# [AUFGABENBESCHREIBUNG]
Gib aus dem Interview über Leipzig weiter unten den Abschnitt wortgetreu wieder, der mit den Worten „Ja, absolut. Da“ beginnt und mit „eine echte Leipzigerin!“ endet.

# [VORGEGEBENER TEXT]
-----
Als ich hier ankam, hieß es noch, dass Leipzig eine schrumpfende Stadt sei. Viele leere Häuser, viele leere Fabriken, da ein Autoschrauber, dort ein Trödel-Händler. Inzwischen ist praktisch alles aufgeräumt und saniert. Die Stadt hat sich gut entwickelt, aber die Gentrifizierung – wir wissen es alle – bringt Probleme mit sich.
Leipzig ist Ihre Heimat geworden?
Ja, absolut. Da ein Schwätzchen, dort ein Plausch. Ich kenne mich aus, kenne meine Kontakte. Leipzig mutet wie eine Großstadt an, hat deren Annehmlichkeiten, ist aber eher noch gemütlich, nicht so dicht besiedelt wie beispielsweise Berlin. Man findet immer sein ruhiges Plätzchen im Park, in der Natur. Und dann ist meine Tochter hier geboren, wird hier groß, eine echte Leipzigerin!
Wie sieht so eine Durchschnittswoche bei Ihnen aus? Sie sind nicht nur Maler.
-----
# [DATENZEILEN]

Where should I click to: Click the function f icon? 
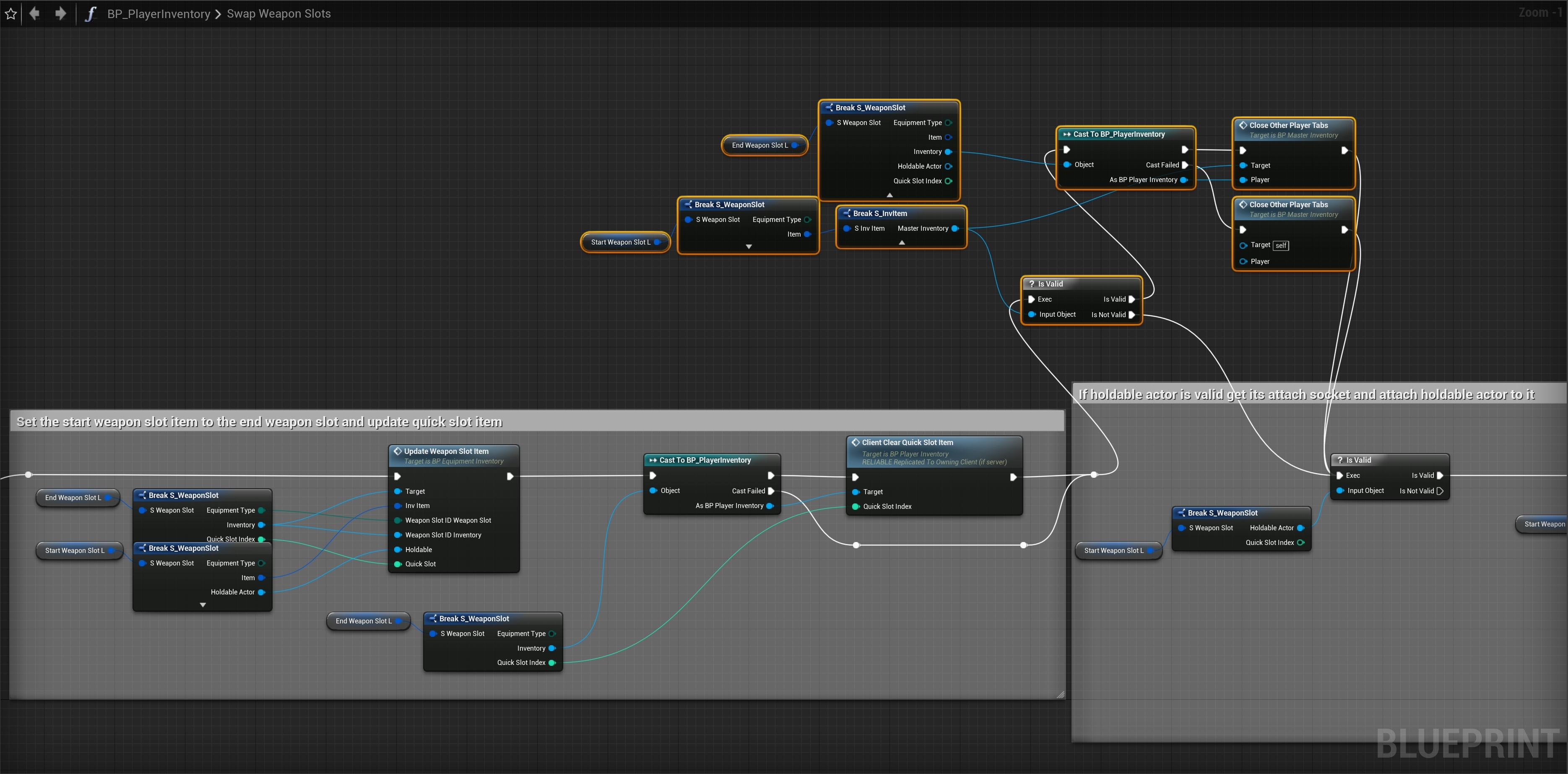(x=90, y=13)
-----
# [LÖSUNG DER AUFGABE]
Ja, absolut. Da ein Schwätzchen, dort ein Plausch. Ich kenne mich aus, kenne meine Kontakte. Leipzig mutet wie eine Großstadt an, hat deren Annehmlichkeiten, ist aber eher noch gemütlich, nicht so dicht besiedelt wie beispielsweise Berlin. Man findet immer sein ruhiges Plätzchen im Park, in der Natur. Und dann ist meine Tochter hier geboren, wird hier groß, eine echte Leipzigerin!